##### Source information
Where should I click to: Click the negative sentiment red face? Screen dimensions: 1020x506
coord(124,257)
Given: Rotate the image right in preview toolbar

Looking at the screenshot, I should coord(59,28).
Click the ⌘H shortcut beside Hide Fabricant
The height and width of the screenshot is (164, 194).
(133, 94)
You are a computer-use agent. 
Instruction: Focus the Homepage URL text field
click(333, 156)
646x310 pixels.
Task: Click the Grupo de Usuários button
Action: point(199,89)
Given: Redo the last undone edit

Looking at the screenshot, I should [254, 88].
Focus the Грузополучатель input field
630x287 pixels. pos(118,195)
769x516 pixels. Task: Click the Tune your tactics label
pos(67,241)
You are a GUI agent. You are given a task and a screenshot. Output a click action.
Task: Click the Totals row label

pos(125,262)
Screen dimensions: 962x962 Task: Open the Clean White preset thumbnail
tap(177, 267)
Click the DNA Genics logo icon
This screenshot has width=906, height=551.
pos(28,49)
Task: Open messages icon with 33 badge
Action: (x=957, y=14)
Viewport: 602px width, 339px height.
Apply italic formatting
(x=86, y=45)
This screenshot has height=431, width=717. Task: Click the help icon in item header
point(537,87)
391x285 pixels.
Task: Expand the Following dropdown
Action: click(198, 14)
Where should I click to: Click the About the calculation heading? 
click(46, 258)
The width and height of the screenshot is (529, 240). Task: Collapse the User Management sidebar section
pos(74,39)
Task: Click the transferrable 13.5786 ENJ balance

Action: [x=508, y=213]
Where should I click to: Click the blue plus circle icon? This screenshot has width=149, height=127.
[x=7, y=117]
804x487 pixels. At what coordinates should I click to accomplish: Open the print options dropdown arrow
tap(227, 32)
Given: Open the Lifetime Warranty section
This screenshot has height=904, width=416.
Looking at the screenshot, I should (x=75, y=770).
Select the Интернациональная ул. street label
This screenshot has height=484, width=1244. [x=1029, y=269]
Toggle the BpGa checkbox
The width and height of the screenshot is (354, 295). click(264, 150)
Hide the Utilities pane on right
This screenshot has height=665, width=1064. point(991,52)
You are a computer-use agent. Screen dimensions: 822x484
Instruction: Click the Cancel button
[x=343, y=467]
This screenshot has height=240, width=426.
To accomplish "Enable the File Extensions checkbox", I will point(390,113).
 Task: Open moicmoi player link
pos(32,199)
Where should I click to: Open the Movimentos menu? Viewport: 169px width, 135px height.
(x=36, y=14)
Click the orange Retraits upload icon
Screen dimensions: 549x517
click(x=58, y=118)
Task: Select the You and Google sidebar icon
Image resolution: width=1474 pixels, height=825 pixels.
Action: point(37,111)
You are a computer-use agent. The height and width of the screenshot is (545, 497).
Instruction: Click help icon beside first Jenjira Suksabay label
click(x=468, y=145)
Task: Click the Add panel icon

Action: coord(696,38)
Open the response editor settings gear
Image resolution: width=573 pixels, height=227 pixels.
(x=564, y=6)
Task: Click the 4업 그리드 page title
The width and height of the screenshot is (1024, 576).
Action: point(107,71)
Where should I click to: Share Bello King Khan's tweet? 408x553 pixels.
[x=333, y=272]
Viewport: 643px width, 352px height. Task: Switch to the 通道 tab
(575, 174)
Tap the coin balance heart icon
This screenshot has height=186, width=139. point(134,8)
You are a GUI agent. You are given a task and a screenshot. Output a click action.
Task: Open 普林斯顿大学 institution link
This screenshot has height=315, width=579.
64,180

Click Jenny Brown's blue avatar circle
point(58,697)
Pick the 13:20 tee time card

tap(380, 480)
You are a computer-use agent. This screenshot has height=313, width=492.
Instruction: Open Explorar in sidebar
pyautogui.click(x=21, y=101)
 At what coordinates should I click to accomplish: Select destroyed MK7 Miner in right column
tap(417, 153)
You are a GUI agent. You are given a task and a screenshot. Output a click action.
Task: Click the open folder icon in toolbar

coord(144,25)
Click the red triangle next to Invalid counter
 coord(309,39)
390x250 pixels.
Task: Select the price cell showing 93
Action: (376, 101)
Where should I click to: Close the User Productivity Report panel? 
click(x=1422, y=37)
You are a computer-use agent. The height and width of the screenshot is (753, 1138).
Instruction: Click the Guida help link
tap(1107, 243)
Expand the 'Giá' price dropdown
##########
Activity – Bring together every line in the entries that holds the string "computer".

Task result –
You are a computer-use agent. 
You are a computer-use agent. Screen dimensions: 822x484
You are a computer-use agent. The height and width of the screenshot is (545, 497).
You are a computer-use agent. This screenshot has height=313, width=492.
You are a computer-use agent. The height and width of the screenshot is (753, 1138).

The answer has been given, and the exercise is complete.